Material for this exercise below:

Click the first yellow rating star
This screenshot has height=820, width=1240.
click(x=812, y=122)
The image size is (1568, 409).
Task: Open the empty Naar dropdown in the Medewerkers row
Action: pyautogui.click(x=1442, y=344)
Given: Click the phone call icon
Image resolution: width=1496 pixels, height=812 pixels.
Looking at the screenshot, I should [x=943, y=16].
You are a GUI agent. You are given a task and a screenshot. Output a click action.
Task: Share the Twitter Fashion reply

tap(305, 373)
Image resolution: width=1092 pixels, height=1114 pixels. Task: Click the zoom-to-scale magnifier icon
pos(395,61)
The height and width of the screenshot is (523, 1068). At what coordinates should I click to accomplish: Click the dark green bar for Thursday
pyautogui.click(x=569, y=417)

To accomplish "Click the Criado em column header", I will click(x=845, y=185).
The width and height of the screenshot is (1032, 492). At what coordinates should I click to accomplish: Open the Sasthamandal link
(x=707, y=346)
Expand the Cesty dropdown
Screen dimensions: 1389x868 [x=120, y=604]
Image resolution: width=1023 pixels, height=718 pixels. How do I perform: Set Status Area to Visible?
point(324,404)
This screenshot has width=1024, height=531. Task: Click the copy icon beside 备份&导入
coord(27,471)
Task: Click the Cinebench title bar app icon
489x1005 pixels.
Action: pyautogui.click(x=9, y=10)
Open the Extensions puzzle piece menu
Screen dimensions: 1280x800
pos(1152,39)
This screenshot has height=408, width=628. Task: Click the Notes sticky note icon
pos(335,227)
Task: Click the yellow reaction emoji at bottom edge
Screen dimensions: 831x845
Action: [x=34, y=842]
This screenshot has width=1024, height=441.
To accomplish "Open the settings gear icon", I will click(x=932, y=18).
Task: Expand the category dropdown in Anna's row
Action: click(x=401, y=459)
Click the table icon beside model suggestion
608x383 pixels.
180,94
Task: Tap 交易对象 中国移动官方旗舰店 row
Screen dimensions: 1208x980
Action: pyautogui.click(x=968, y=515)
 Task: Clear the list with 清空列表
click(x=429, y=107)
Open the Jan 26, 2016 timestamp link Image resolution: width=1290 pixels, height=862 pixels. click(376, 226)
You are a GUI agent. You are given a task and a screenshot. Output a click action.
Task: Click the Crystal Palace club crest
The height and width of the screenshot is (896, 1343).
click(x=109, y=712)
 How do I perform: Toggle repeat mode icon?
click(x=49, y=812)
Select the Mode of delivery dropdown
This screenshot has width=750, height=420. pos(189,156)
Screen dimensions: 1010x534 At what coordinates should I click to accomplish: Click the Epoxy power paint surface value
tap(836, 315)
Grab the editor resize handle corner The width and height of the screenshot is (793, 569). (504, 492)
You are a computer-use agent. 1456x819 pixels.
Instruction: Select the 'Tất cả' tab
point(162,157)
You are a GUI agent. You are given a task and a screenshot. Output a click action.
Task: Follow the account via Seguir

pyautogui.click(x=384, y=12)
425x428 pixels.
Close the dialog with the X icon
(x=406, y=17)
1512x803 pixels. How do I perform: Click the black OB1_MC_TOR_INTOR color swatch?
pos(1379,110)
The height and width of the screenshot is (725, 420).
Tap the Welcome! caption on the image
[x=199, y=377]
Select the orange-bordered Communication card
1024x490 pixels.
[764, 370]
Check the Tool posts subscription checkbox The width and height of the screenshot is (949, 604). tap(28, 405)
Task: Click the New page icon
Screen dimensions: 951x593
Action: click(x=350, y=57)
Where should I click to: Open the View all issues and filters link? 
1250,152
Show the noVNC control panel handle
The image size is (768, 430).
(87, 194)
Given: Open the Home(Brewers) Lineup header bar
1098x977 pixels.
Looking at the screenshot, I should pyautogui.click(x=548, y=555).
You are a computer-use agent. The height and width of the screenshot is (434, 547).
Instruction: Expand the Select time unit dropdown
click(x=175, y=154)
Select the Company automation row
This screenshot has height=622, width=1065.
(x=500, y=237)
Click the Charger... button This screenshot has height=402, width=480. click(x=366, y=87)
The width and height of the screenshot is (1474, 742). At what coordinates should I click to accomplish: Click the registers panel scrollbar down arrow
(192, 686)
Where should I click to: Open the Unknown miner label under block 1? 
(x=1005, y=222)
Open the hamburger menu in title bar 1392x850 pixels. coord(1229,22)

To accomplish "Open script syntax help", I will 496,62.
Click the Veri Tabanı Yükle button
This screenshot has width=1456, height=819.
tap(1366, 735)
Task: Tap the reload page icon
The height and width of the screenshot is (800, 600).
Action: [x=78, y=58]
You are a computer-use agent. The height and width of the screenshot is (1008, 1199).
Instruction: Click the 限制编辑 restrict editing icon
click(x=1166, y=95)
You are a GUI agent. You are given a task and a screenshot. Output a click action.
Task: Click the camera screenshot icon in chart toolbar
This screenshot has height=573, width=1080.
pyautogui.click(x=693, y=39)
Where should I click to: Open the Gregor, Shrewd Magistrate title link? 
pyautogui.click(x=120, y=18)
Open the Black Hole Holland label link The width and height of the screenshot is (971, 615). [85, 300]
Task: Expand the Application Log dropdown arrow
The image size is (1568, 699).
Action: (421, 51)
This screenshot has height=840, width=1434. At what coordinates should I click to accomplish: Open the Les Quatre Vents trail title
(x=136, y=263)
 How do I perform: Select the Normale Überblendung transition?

End of Material for this exercise.

Problem details
After reading through the records, retype all of them exactly.

Output of the task
Click the first yellow rating star
This screenshot has height=820, width=1240.
click(x=812, y=122)
The image size is (1568, 409).
Task: Open the empty Naar dropdown in the Medewerkers row
Action: pyautogui.click(x=1442, y=344)
Given: Click the phone call icon
Image resolution: width=1496 pixels, height=812 pixels.
Looking at the screenshot, I should [x=943, y=16].
You are a GUI agent. You are given a task and a screenshot. Output a click action.
Task: Share the Twitter Fashion reply

tap(305, 373)
Image resolution: width=1092 pixels, height=1114 pixels. Task: Click the zoom-to-scale magnifier icon
pos(395,61)
The height and width of the screenshot is (523, 1068). At what coordinates should I click to accomplish: Click the dark green bar for Thursday
pyautogui.click(x=569, y=417)

To accomplish "Click the Criado em column header", I will click(x=845, y=185).
The width and height of the screenshot is (1032, 492). At what coordinates should I click to accomplish: Open the Sasthamandal link
(x=707, y=346)
Expand the Cesty dropdown
Screen dimensions: 1389x868 [x=120, y=604]
Image resolution: width=1023 pixels, height=718 pixels. How do I perform: Set Status Area to Visible?
point(324,404)
This screenshot has width=1024, height=531. Task: Click the copy icon beside 备份&导入
coord(27,471)
Task: Click the Cinebench title bar app icon
489x1005 pixels.
Action: pyautogui.click(x=9, y=10)
Open the Extensions puzzle piece menu
Screen dimensions: 1280x800
pos(1152,39)
This screenshot has height=408, width=628. Task: Click the Notes sticky note icon
pos(335,227)
Task: Click the yellow reaction emoji at bottom edge
Screen dimensions: 831x845
Action: [x=34, y=842]
This screenshot has width=1024, height=441.
To accomplish "Open the settings gear icon", I will click(x=932, y=18).
Task: Expand the category dropdown in Anna's row
Action: click(x=401, y=459)
Click the table icon beside model suggestion
608x383 pixels.
180,94
Task: Tap 交易对象 中国移动官方旗舰店 row
Screen dimensions: 1208x980
Action: pyautogui.click(x=968, y=515)
 Task: Clear the list with 清空列表
click(x=429, y=107)
Open the Jan 26, 2016 timestamp link Image resolution: width=1290 pixels, height=862 pixels. click(376, 226)
You are a GUI agent. You are given a task and a screenshot. Output a click action.
Task: Click the Crystal Palace club crest
The height and width of the screenshot is (896, 1343).
click(x=109, y=712)
 How do I perform: Toggle repeat mode icon?
click(x=49, y=812)
Select the Mode of delivery dropdown
This screenshot has width=750, height=420. pos(189,156)
Screen dimensions: 1010x534 At what coordinates should I click to accomplish: Click the Epoxy power paint surface value
tap(836, 315)
Grab the editor resize handle corner The width and height of the screenshot is (793, 569). (504, 492)
You are a computer-use agent. 1456x819 pixels.
Instruction: Select the 'Tất cả' tab
point(162,157)
You are a GUI agent. You are given a task and a screenshot. Output a click action.
Task: Follow the account via Seguir

pyautogui.click(x=384, y=12)
425x428 pixels.
Close the dialog with the X icon
(x=406, y=17)
1512x803 pixels. How do I perform: Click the black OB1_MC_TOR_INTOR color swatch?
pos(1379,110)
The height and width of the screenshot is (725, 420).
Tap the Welcome! caption on the image
[x=199, y=377]
Select the orange-bordered Communication card
1024x490 pixels.
[764, 370]
Check the Tool posts subscription checkbox The width and height of the screenshot is (949, 604). tap(28, 405)
Task: Click the New page icon
Screen dimensions: 951x593
Action: click(x=350, y=57)
Where should I click to: Open the View all issues and filters link? 
1250,152
Show the noVNC control panel handle
The image size is (768, 430).
(87, 194)
Given: Open the Home(Brewers) Lineup header bar
1098x977 pixels.
Looking at the screenshot, I should pyautogui.click(x=548, y=555).
You are a computer-use agent. The height and width of the screenshot is (434, 547).
Instruction: Expand the Select time unit dropdown
click(x=175, y=154)
Select the Company automation row
This screenshot has height=622, width=1065.
(x=500, y=237)
Click the Charger... button This screenshot has height=402, width=480. click(x=366, y=87)
The width and height of the screenshot is (1474, 742). At what coordinates should I click to accomplish: Click the registers panel scrollbar down arrow
(192, 686)
Where should I click to: Open the Unknown miner label under block 1? 
(x=1005, y=222)
Open the hamburger menu in title bar 1392x850 pixels. coord(1229,22)

To accomplish "Open script syntax help", I will 496,62.
Click the Veri Tabanı Yükle button
This screenshot has width=1456, height=819.
tap(1366, 735)
Task: Tap the reload page icon
The height and width of the screenshot is (800, 600).
Action: [x=78, y=58]
You are a computer-use agent. The height and width of the screenshot is (1008, 1199).
Instruction: Click the 限制编辑 restrict editing icon
click(x=1166, y=95)
You are a GUI agent. You are given a task and a screenshot. Output a click action.
Task: Click the camera screenshot icon in chart toolbar
This screenshot has height=573, width=1080.
pyautogui.click(x=693, y=39)
Where should I click to: Open the Gregor, Shrewd Magistrate title link? 
pyautogui.click(x=120, y=18)
Open the Black Hole Holland label link The width and height of the screenshot is (971, 615). [85, 300]
Task: Expand the Application Log dropdown arrow
The image size is (1568, 699).
Action: (421, 51)
This screenshot has height=840, width=1434. At what coordinates should I click to accomplish: Open the Les Quatre Vents trail title
(x=136, y=263)
 How do I perform: Select the Normale Überblendung transition?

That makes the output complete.